I have a really nice 056 Mag II I picked up a few years ago at my Stihl dealer. I really love the sound and how it cuts. I keep a 28" bar on it and it handles it really well. So far she hasn't missed a lick but it should have a SEM ignition that is still available if it does. I like my 660 but the 056 is fun when I feel like going"retro". 

Steve


----------



## MHouse1028 (Feb 5, 2012)

stihl 200t and 046 !!but they so many good saws but those are my favs


----------



## Alex D (Feb 5, 2012)

I would have to go with the 090AV. For the purpose it was built for, which would be felling large diameter and also nowadays mostly extermely hard tropical trees there isn't a Stihl saw that comes close to competing with it. And it has been produced for 40 years with the only changes being adding AV to it.


----------



## NORMZILLA44 (Feb 5, 2012)

Woodcutter TV said:


> My MS362 was made in Germany. Love the way it runs. Needs an adapter to run Stihl heavy-duty filter if I'm going to keep it. The MS261 has a better filter. That's what this thread is about. I've tested them both extensively in freezing weather. I came here to go out on a limb for the MS261. If you can afford the gas, and want to run a 14 pound saw, use a 044 Mag.


 Sorry post was a little confusing was not sure if it was a question. I guess it was a statement. 14 lb 44, you only saving a pound with the 362 weighing in at 13. And running a 14 lb saw, is where some of the best power to weight ratios on the planet start. 440-372 7900 The 362 is no slouche on the prisce, though a great saw around here about 710 out the door. Saving not much on weight or price vs the 440. Yet leaps in power gain jumping to a 440 and more versatile if you get in to big firewood, which I do not waste much so if you run in to big stuff you can still handle quartering it with a 440. All agreed good saws you will not hear argument from me on that, but the 44-440 power to weight and fuel mileage is pretty hard to beat. We have run 361-362 here, and 365 and 034, many other 60cc plus saws, and we all gas up about the same time difference being more wood is cut with the 44, because of the power and speed.


----------



## Arbonaut (Feb 5, 2012)

*044 Magnus*



NORMZILLA44 said:


> Sorry post was a little confusing was not sure if it was a question. I guess it was a statement. 14 lb 44, you only saving a pound with the 362 weighing in at 13. And running a 14 lb saw, is where some of the best power to weight ratios on the planet start. 440-372 7900 The 362 is no slouche on the prisce, though a great saw around here about 710 out the door. Saving not much on weight or price vs the 440. Yet leaps in power gain jumping to a 440 and more versatile if you get in to big firewood, which I do not waste much so if you run in to big stuff you can still handle quartering it with a 440. All agreed good saws you will not hear argument from me on that, but the 44-440 power to weight and fuel mileage is pretty hard to beat. We have run 361-362 here, and 365 and 034, many other 60cc plus saws, and we all gas up about the same time difference being more wood is cut with the 44, because of the power and speed.

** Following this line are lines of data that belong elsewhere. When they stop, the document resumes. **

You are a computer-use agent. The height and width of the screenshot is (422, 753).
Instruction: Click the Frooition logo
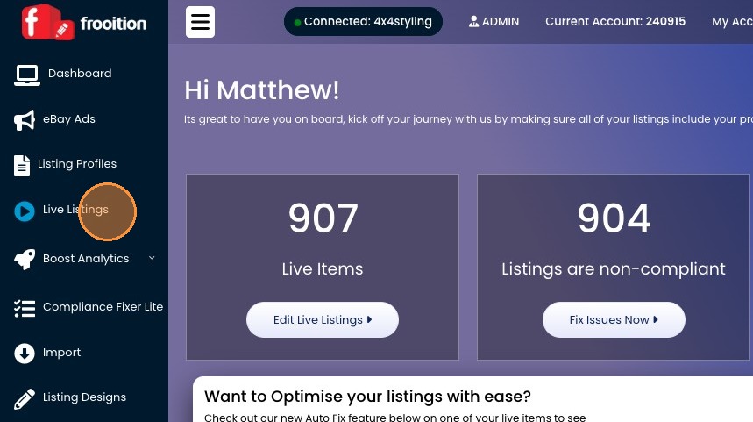[x=83, y=22]
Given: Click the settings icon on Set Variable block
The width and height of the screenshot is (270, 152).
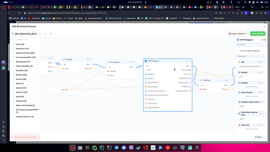Looking at the screenshot, I should (131, 62).
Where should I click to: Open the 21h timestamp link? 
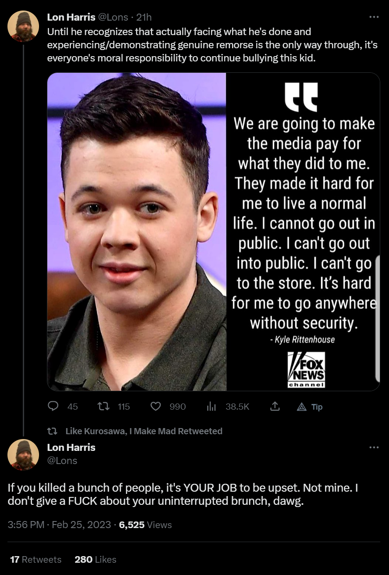[x=144, y=17]
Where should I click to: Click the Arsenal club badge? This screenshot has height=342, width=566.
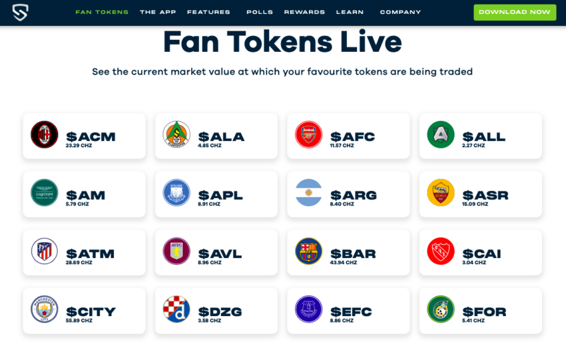point(308,134)
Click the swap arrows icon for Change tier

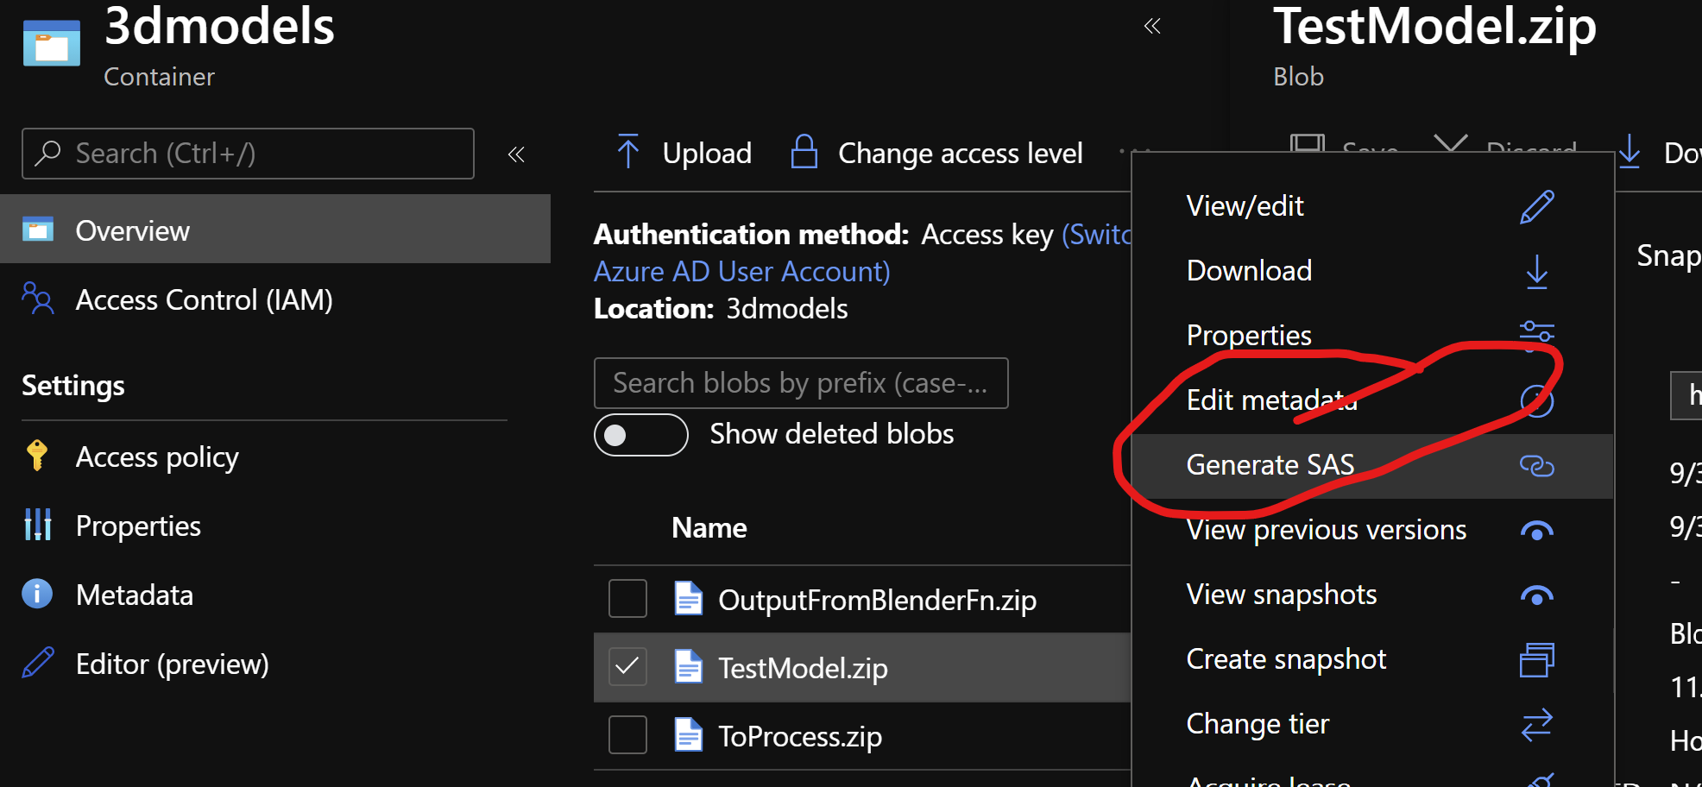(x=1536, y=725)
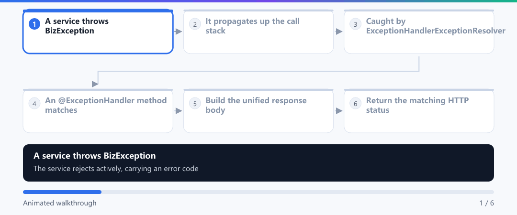Click the blue filled part of progress bar

click(62, 192)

It's okay, Norm. Appreciate your input, Bro. For the record, I'm a huge fan and owner of the 044 mag and if any one tries to pry it from my cold, dead fingers, they better hope it is not still running. Have you heard of rigor mortis? How about a little Trigger Mortis?!
This thread is an attempt to promote the MS261 as the optimum firewood saw. At 11.5 pounds and 3.75 HP, I'll put it up against any wood. I broke the saw in on a YouTube video cutting frozen locust. Just put, "The Best Chainsaw Stihl Makes," in the search bar, or go to my home page. Very first cuts, Very first start, Brand New Stihl.


----------



## hiluxxulih (Feb 5, 2012)

See now I am thinking about selling my 1999 044 bought new by me and buying a new MS440 before they kill them off again .


----------



## NORMZILLA44 (Feb 5, 2012)

Picked up a 261 for my buddy at work the other day, says he loves it! Hooked up a deal with a member here got my other buddy a 026 he loves that one. Those are all sweet saws. Seems like the 261 is a big seller. Hillux, I would not part with that 044 If I was you, getting harder to replace them. When you can afford it get a new 440 too, if you can. I would hang on to that 44 though.


----------



## Arbonaut (Feb 5, 2012)

*Half Throttle*

And what is not explained in the video that day, is that I was breaking in the saw at various throttle positions, and won't really be laying down the law for awhile. Also it needed some carb adjusting as the Virginia Beach settings were not right for the ten degree day I was cutting in Illinois snow. Didn't bother wth the carb preheater shutter, either. I cut over Eight thousand pounds of Wild Cherry, Locust, Osage Orange and Red and White Oak that day, all frozen and on one tank of gas. (16.9 oz.)


----------



## hiluxxulih (Feb 5, 2012)

NORMZILLA44 said:


> Picked up a 261 for my buddy at work the other day, says he loves it! Hooked up a deal with a member here got my other buddy a 026 he loves that one. Those are all sweet saws. Seems like the 261 is a big seller. Hillux, I would not part with that 044 If I was you, getting harder to replace them. When you can afford it get a new 440 too, if you can. I would hang on to that 44 though.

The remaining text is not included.